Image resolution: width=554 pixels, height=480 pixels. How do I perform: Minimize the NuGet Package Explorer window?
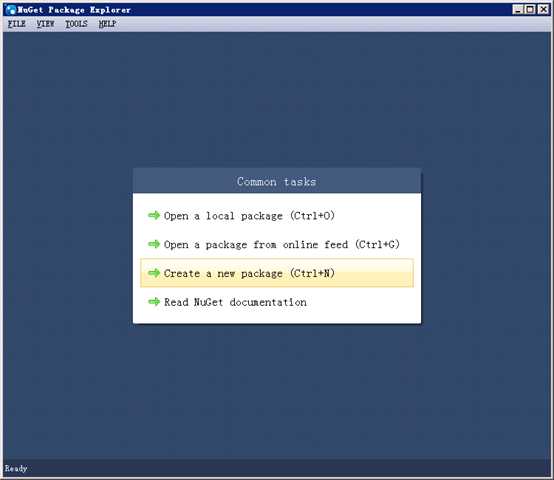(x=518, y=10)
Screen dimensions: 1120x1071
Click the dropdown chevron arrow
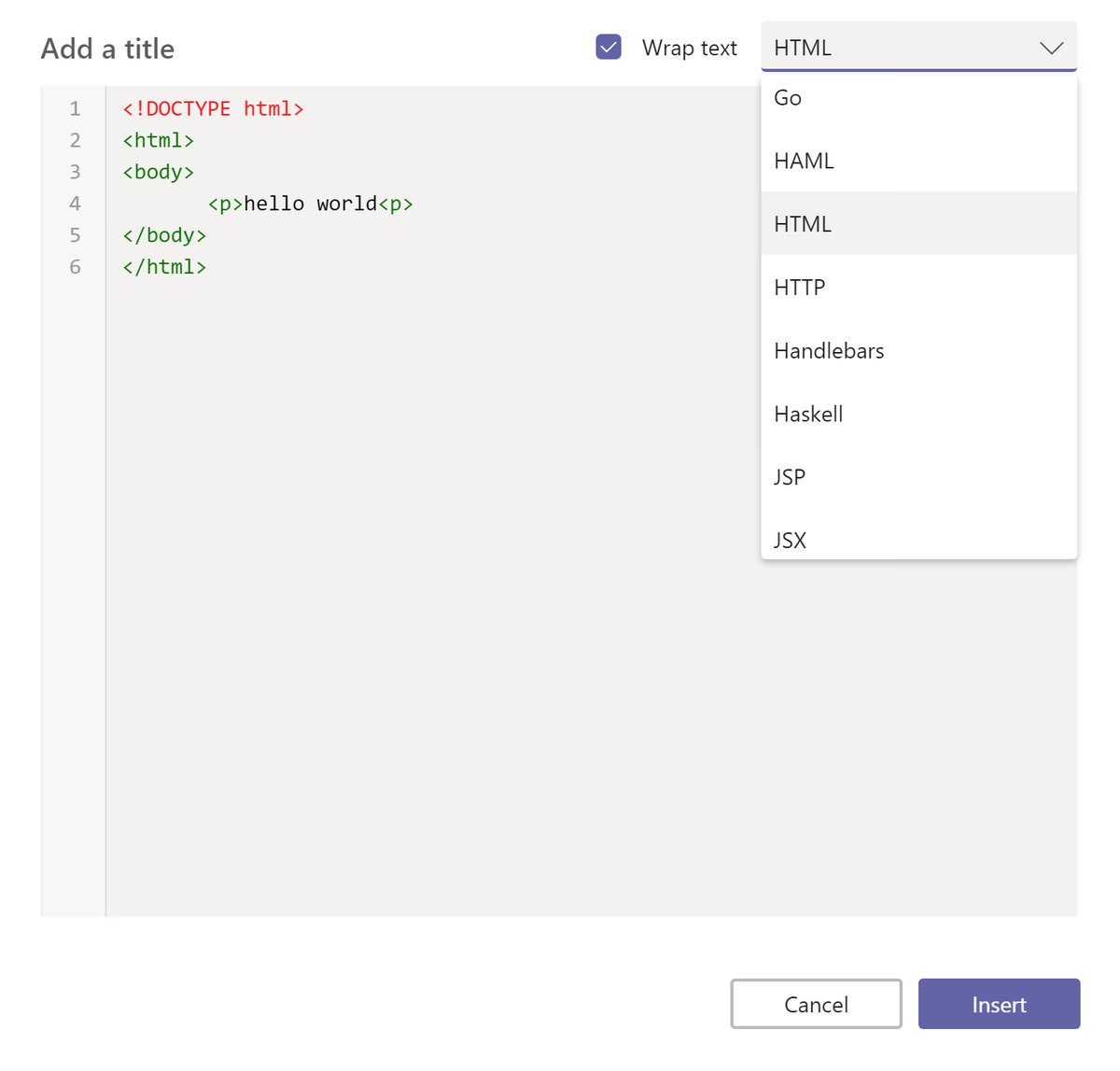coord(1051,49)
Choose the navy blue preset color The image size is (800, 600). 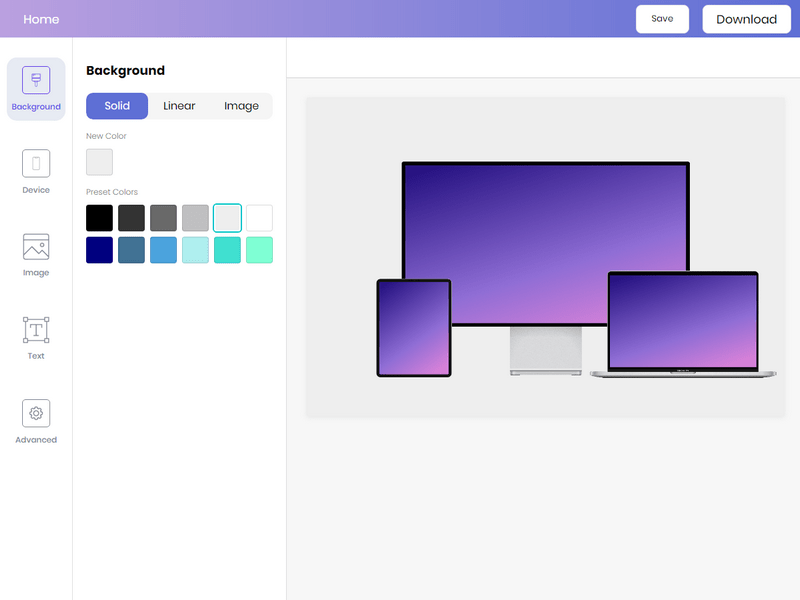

· · ·

Please output all of the data exactly as given, omitting any images it holds.

Problem solution:
Image resolution: width=554 pixels, height=480 pixels. How do I perform: Minimize the NuGet Package Explorer window?
(x=518, y=10)
Screen dimensions: 1120x1071
Click the dropdown chevron arrow
coord(1051,49)
Choose the navy blue preset color The image size is (800, 600). 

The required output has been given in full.